Miglior olio extravergine di oliva: il test
Il titolo di Migliore del Test è andato a De Cecco Olio Extravergine di Oliva 100% Italiano, che ha ottenuto un punteggio di 86 su 100 grazie a un’acidità molto contenuta e a un profilo aromatico giudicato eccellente dagli assaggiatori. Il prezzo si aggira intorno agli 11,69 euro per una confezione da un litro: più alto della fascia più economica del comparatore, ma lontano dai 15 euro toccati dalle referenze più costose testate.
Lo stesso prodotto ha ricevuto anche il riconoscimento di Miglior Acquisto, il marchio che Altroconsumo assegna al miglior rapporto qualità-prezzo, un dettaglio che lo rende il caso più interessante dell’intera indagine: qualità ai vertici della classifica senza il sovrapprezzo delle referenze premium.
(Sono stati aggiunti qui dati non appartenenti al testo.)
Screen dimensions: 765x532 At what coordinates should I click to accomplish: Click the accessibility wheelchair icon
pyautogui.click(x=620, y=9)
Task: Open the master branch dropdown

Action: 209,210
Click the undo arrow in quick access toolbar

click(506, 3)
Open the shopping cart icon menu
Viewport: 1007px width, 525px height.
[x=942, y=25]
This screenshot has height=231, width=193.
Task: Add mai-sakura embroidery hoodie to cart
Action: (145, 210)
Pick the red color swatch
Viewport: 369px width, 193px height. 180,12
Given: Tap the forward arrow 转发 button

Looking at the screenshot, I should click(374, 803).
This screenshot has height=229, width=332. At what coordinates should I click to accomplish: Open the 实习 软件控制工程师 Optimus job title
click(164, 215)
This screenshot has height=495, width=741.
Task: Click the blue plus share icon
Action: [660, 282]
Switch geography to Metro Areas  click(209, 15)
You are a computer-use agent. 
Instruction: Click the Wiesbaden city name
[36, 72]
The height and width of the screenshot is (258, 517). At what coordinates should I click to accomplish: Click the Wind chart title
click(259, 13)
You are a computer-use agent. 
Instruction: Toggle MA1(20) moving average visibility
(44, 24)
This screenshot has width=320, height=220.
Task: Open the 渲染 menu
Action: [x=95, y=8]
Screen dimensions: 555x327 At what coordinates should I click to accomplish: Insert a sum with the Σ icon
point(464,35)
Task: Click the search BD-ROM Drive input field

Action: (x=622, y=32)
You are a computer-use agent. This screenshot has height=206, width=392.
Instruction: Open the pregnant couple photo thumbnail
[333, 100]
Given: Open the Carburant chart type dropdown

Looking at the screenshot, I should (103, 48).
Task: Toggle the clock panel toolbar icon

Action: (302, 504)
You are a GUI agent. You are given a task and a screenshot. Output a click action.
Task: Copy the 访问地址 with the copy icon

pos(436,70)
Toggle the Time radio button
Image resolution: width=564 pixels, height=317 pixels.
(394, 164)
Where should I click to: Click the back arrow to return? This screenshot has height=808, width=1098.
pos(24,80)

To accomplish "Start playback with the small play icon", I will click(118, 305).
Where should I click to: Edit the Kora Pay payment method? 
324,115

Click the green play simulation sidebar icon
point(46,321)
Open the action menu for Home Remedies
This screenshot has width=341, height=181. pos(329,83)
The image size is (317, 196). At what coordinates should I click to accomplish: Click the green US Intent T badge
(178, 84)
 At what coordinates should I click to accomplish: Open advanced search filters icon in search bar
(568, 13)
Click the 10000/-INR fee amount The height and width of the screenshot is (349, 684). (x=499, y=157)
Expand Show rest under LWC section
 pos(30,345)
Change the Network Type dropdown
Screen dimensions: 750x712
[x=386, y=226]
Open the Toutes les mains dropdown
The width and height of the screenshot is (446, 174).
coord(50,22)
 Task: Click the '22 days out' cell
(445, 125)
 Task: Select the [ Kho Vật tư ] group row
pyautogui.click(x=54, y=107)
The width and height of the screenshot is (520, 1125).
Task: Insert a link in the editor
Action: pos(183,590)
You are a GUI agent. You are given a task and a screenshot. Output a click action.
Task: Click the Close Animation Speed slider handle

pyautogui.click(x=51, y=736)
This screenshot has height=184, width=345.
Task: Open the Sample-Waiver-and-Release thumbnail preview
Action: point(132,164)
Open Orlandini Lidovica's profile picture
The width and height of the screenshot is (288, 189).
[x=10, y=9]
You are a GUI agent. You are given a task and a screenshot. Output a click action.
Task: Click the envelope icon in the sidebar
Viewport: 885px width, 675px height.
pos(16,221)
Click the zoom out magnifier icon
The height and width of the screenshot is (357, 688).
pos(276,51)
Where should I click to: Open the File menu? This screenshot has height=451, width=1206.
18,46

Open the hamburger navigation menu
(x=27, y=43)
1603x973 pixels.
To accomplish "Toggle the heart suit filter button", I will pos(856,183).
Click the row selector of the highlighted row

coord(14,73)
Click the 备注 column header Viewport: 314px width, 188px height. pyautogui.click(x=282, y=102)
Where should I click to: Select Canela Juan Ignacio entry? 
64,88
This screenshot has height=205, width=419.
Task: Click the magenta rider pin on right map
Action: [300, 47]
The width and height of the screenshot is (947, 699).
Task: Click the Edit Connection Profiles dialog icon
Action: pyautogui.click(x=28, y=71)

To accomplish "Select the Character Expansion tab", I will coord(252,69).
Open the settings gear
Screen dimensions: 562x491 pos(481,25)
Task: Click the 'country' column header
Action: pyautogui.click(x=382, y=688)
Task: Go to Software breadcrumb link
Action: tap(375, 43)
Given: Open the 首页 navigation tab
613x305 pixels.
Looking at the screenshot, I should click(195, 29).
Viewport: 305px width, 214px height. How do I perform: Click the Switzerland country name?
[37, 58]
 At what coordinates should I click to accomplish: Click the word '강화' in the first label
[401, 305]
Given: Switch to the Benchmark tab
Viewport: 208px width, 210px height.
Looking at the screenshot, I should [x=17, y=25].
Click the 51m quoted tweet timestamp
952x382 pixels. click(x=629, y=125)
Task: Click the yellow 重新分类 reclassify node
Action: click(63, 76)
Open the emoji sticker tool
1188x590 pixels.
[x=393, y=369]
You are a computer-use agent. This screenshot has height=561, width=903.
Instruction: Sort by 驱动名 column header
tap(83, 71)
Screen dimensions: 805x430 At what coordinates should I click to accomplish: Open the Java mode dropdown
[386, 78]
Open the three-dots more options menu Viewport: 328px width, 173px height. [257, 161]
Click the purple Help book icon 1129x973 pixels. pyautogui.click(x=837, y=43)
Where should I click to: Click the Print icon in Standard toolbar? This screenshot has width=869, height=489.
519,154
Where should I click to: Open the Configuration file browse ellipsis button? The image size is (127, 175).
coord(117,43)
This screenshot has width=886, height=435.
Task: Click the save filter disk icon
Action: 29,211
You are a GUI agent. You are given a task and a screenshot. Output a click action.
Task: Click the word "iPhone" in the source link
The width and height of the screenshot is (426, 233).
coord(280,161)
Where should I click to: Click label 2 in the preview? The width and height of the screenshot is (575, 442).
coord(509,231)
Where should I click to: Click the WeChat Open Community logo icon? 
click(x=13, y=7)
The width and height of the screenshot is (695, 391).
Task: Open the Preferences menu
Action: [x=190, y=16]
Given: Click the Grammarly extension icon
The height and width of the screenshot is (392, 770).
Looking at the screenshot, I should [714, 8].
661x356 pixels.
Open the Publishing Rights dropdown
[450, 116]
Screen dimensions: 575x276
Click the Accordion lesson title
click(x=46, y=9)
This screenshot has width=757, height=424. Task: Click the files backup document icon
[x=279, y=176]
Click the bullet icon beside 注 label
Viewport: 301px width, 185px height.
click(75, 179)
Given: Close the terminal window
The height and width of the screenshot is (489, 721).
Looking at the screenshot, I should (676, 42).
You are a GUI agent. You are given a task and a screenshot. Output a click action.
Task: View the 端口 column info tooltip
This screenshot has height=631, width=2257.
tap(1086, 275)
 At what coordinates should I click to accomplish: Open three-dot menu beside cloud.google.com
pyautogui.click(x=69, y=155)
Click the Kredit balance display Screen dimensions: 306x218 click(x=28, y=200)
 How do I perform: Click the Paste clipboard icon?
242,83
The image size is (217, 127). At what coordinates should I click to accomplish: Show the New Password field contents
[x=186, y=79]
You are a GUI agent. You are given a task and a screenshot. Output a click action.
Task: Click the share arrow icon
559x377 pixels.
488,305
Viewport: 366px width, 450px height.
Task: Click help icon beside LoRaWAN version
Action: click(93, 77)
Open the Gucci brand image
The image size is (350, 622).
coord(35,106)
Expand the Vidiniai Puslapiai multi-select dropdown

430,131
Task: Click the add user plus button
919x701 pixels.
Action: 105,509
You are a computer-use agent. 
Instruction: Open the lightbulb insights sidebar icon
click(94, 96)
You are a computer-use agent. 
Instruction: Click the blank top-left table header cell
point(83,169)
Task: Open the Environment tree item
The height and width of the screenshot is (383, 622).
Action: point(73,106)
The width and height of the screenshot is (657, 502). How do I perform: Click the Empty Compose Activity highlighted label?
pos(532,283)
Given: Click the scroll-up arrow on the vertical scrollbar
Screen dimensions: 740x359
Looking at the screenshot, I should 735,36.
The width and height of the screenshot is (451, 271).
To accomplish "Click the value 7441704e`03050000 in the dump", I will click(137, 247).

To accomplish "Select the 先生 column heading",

Subito dietro, a pari merito con 82 punti, si trovano Filippo Berio Olio Extravergine 100% Italiano e Monini Gran Fruttato, entrambi leggermente più cari del vincitore. Farchioni Il Casolare Olio Grezzo Naturale segue con 80 punti, confermando che le prime posizioni della classifica sono occupate quasi interamente da prodotti realizzati con olive italiane, un dato che gli stessi tecnici di Altroconsumo hanno indicato come una tendenza netta di questa edizione del test.
Per chi cerca invece l’alternativa più economica senza scendere sotto una soglia di qualità accettabile, il test individua un terzetto di prodotti da fascia media: Monini Olio Classico, Coop Olio Extravergine di Oliva 100% Italiano e Bertolli Originale. Tutti e tre si collocano tra i 10 e gli 11 euro a confezione, con punteggi compresi tra 75 e 77 su 100: non ai vertici assoluti della classifica, ma comunque ben lontani dalle bocciature registrate su altri campioni del test, alcuni dei quali sono stati declassati da extravergine a semplice olio vergine per difetti riscontrati durante l’assaggio.
Perché il prezzo dell’olio non è sufficiente per la qualità
Chi si orienta sull’acquisto guardando solo il prezzo rischia quindi di pagare un extra che non si traduce in una qualità superiore, ma anche di scartare per abitudine referenze da discount che, secondo le stesse rilevazioni, possono risultare pienamente conformi alla categoria extravergine. Il criterio più affidabile resta quello di affidarsi ai risultati dei test indipendenti, incrociandoli con qualche accorgimento pratico al momento dell’acquisto: bottiglia scura, data di raccolta delle olive quando riportata in etichetta, e diffidenza verso un prezzo troppo basso rispetto alla media di mercato, spesso il primo segnale di una miscela di qualità inferiore.
Per scegliere un buon olio extravergine al supermercato, il primo controllo resta l’etichetta. Meglio cercare indicazioni chiare sull’origine delle olive, preferendo quando possibile la dicitura 100% italiano e, se c’è, una provenienza ancora più precisa. Conta anche il termine minimo di conservazione, perché l’olio perde col tempo profumi, polifenoli e intensità. Una bottiglia molto scontata ma vicina alla scadenza può quindi essere meno conveniente di quanto sembri.
Il profilo di fruttato aiuta poi a capire come usarlo in cucina. Un fruttato medio o medio-intenso, come quello attribuito al De Cecco, va bene per molti usi. Un fruttato intenso, come nel caso di Monini Gran Fruttato, Farchioni Il Casolare o Costa d’Oro Il Grezzo, si sente di più su bruschette, legumi, zuppe e verdure amare. Amaro e piccante, se equilibrati, non sono difetti: spesso indicano la presenza di polifenoli.
Meglio infine scegliere bottiglie in vetro scuro o latte, tenute lontane da luce e calore, e consumare l’olio entro pochi mesi dall’apertura. Sono accorgimenti semplici. Ma su un prodotto che ormai supera spesso i dieci euro al litro, fanno la differenza.